Enhanced Detection of Conversational Mental Manipulation Through Advanced Prompting Techniques
Ivory Yang, Xiaobo Guo, Sean Xie, Soroush Vosoughi
TL;DR
The paper addresses detecting dialogical mental manipulation with prompting techniques on large language models. It systematically compares Zero-Shot, Few-Shot, and Chain-of-Thought prompting (both with and without examples) on the MentalManipCon dataset using GPT-3.5 and GPT-4o, evaluating precision, recall, and F1 metrics. A key finding is that Few-Shot CoT achieves the highest accuracy, while CoT without examples can underperform, particularly for more capable models, with notable biases such as overemphasizing verbal cues. The work contributes insights into prompt design for manipulation detection and outlines future directions, including iterative and self-consistent prompting and bias-aware analysis in a long-term research agenda.
Abstract
This study presents a comprehensive, long-term project to explore the effectiveness of various prompting techniques in detecting dialogical mental manipulation.
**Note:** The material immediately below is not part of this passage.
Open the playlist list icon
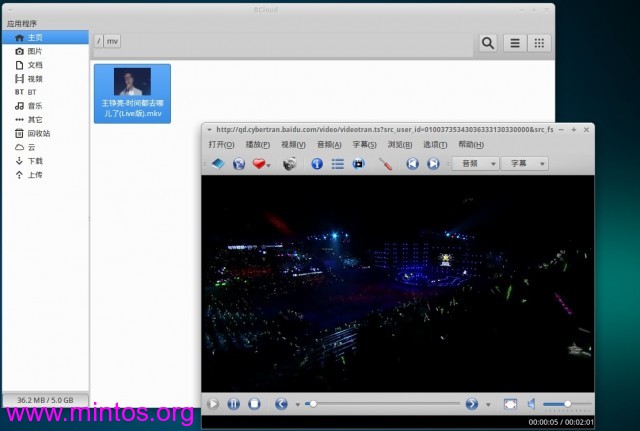This screenshot has width=640, height=431. (x=338, y=163)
We implement Chain-of-Thought prompting with Zero-Shot and Few-Shot settings on a binary mental manipulation detection task, building upon existing work conducted with Zero-Shot and Few- Shot prompting. Our primary objective is to decipher why certain prompting techniques display superior performance, so as to craft a novel framework tailored for detection of mental manipulation. Preliminary findings suggest that advanced prompting techniques may not be suitable for more complex models, if they are not trained through example-based learning.